=== THE TASK ===
Reproduce, please, only the lines from the first line below to the line containing "Select the purple-outlined", inclusive.

═════ RECORD SET

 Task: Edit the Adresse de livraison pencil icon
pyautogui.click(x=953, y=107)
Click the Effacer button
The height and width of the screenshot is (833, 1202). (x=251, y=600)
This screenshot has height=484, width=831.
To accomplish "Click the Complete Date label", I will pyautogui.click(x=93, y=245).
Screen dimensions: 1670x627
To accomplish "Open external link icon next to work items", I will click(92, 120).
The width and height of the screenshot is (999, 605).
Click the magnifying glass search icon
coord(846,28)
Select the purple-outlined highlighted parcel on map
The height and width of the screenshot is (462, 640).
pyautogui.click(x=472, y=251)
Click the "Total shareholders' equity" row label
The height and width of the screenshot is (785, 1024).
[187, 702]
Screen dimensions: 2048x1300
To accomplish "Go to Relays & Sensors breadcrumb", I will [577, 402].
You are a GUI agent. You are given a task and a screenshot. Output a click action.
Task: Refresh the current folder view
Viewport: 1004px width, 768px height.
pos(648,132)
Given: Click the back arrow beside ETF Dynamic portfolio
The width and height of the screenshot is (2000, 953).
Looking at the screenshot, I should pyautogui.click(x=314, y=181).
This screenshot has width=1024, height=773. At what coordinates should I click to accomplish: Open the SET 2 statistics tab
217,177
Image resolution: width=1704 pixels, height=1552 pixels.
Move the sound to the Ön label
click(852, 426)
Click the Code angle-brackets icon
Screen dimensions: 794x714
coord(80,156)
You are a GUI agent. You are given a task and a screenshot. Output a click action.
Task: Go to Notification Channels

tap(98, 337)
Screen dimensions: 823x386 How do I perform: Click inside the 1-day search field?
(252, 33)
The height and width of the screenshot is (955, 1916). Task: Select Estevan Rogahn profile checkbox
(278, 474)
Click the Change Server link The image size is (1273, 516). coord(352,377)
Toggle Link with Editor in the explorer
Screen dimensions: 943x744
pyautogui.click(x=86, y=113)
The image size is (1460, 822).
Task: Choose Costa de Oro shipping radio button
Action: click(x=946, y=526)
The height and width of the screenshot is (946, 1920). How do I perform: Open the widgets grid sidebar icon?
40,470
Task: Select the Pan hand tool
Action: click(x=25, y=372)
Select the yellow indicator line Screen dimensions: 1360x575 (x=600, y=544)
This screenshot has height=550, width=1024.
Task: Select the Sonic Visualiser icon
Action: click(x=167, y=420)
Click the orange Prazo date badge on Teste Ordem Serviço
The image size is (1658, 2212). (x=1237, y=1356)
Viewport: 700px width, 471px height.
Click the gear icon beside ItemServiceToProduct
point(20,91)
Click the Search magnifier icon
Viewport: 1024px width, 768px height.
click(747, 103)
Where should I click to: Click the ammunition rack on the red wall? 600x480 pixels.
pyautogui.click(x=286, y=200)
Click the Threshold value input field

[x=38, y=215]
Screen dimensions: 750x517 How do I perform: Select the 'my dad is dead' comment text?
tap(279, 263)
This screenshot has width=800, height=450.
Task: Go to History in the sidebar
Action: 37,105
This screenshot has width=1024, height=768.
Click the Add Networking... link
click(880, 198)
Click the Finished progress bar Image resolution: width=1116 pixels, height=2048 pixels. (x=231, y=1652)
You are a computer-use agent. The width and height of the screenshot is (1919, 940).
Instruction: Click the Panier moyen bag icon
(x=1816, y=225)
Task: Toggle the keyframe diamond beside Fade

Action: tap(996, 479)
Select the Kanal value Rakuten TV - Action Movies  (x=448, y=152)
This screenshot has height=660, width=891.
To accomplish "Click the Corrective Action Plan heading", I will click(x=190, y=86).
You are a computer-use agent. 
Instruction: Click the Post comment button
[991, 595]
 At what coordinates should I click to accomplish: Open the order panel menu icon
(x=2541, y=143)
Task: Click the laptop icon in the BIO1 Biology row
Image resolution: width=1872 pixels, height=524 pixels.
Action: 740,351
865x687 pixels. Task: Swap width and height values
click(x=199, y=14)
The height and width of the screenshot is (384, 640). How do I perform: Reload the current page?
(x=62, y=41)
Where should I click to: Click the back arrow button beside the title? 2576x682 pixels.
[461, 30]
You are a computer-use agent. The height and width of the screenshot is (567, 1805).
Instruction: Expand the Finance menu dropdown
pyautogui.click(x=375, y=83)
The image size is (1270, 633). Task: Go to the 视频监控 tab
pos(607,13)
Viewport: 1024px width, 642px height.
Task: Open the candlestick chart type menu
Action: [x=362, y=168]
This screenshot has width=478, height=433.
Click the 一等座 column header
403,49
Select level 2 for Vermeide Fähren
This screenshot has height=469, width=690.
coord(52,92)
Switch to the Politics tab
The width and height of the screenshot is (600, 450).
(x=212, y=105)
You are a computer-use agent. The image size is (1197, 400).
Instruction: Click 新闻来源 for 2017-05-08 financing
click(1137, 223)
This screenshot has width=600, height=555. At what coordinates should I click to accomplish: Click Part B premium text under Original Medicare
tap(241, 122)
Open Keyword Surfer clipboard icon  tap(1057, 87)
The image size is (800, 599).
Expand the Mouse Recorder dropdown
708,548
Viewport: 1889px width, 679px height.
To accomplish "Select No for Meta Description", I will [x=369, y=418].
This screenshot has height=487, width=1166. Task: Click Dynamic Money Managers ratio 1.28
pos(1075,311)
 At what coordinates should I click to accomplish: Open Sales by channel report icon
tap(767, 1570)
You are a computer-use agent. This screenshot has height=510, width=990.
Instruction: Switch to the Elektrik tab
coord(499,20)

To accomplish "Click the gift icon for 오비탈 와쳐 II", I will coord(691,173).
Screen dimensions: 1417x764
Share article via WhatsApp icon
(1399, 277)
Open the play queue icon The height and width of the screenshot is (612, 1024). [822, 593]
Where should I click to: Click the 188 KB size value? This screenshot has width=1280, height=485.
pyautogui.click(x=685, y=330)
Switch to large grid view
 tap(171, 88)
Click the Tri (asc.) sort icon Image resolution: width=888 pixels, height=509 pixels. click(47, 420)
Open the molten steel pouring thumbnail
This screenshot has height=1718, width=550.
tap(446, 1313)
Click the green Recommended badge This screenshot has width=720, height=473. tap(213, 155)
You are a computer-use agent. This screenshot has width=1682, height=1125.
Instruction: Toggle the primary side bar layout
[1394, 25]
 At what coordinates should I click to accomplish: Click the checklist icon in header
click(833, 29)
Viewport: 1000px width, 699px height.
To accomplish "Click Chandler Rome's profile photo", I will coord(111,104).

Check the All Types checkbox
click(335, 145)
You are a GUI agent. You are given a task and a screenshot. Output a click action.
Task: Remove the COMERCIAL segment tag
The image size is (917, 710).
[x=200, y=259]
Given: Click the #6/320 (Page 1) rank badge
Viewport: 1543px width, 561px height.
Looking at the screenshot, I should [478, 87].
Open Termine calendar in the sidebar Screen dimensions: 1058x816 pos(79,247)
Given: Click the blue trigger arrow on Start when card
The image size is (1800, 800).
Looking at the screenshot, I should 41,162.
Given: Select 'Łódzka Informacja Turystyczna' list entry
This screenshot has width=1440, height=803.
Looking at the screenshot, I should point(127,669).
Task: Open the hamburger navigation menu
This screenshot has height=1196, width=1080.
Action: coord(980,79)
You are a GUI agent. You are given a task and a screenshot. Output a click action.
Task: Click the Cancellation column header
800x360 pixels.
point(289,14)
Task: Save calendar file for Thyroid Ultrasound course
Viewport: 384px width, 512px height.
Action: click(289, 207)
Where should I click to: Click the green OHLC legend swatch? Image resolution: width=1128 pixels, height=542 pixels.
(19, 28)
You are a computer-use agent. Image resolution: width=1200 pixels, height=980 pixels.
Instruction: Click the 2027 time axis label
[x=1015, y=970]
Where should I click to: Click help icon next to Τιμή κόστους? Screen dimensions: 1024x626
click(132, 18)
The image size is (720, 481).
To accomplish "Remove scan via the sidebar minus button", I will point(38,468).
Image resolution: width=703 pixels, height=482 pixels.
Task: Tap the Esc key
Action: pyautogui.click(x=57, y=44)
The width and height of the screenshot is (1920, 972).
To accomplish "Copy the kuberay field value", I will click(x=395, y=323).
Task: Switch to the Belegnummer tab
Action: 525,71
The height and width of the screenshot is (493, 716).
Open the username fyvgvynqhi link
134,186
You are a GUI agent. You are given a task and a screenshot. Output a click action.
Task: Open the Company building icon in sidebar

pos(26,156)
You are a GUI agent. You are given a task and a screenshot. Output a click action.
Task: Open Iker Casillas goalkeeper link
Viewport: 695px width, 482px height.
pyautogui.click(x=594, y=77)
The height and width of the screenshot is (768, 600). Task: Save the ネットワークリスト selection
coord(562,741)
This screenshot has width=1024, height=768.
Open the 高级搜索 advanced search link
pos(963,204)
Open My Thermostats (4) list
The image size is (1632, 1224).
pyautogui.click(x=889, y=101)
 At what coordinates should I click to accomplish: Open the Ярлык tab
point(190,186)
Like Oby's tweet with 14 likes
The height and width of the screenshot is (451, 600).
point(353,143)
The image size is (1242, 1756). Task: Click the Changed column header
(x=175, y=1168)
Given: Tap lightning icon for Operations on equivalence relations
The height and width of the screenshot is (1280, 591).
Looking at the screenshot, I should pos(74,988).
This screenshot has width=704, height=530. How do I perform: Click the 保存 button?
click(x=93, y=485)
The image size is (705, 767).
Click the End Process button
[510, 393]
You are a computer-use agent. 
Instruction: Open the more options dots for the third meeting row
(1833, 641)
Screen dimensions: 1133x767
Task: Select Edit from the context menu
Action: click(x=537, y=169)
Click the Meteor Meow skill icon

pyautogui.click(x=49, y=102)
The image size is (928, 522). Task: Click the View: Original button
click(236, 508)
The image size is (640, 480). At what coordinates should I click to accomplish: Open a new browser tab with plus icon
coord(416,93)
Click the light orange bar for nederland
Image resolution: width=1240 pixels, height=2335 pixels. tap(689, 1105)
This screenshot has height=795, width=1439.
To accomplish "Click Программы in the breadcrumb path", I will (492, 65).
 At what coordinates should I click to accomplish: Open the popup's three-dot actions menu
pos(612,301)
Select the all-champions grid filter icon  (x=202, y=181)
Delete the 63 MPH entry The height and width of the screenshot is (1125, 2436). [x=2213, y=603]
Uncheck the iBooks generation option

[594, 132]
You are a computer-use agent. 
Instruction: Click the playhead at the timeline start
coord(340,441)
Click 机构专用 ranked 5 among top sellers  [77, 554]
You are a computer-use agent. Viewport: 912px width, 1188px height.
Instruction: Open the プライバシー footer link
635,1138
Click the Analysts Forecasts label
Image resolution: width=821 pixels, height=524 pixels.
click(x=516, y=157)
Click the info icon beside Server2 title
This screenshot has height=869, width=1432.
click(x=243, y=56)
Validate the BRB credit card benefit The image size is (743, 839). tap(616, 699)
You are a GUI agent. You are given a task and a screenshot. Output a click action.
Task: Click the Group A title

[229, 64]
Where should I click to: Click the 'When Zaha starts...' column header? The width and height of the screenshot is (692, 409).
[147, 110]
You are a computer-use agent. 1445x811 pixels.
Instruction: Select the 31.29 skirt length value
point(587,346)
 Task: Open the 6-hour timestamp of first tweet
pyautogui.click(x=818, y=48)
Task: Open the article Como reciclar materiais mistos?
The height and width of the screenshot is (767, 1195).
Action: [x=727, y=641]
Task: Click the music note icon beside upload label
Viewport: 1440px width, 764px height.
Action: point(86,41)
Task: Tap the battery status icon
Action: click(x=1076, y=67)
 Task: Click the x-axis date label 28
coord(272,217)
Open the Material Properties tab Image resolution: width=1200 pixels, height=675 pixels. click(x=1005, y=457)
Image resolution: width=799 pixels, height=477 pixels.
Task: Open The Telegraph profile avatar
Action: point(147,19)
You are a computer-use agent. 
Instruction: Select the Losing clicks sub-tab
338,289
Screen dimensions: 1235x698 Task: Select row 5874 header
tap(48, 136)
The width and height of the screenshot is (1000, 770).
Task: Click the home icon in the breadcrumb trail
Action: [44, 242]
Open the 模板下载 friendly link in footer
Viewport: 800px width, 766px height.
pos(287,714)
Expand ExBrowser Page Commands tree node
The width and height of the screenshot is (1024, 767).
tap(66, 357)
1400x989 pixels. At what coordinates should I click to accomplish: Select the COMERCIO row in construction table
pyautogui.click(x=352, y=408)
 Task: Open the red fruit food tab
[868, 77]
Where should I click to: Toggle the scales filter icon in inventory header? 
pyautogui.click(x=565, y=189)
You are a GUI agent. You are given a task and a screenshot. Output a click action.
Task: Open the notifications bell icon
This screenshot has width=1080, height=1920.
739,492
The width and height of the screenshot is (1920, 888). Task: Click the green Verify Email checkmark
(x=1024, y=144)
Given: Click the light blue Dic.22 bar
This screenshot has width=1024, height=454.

══════════

=== TASK RESULT ===
 Task: Edit the Adresse de livraison pencil icon
pyautogui.click(x=953, y=107)
Click the Effacer button
The height and width of the screenshot is (833, 1202). (x=251, y=600)
This screenshot has height=484, width=831.
To accomplish "Click the Complete Date label", I will pyautogui.click(x=93, y=245).
Screen dimensions: 1670x627
To accomplish "Open external link icon next to work items", I will click(92, 120).
The width and height of the screenshot is (999, 605).
Click the magnifying glass search icon
coord(846,28)
Select the purple-outlined highlighted parcel on map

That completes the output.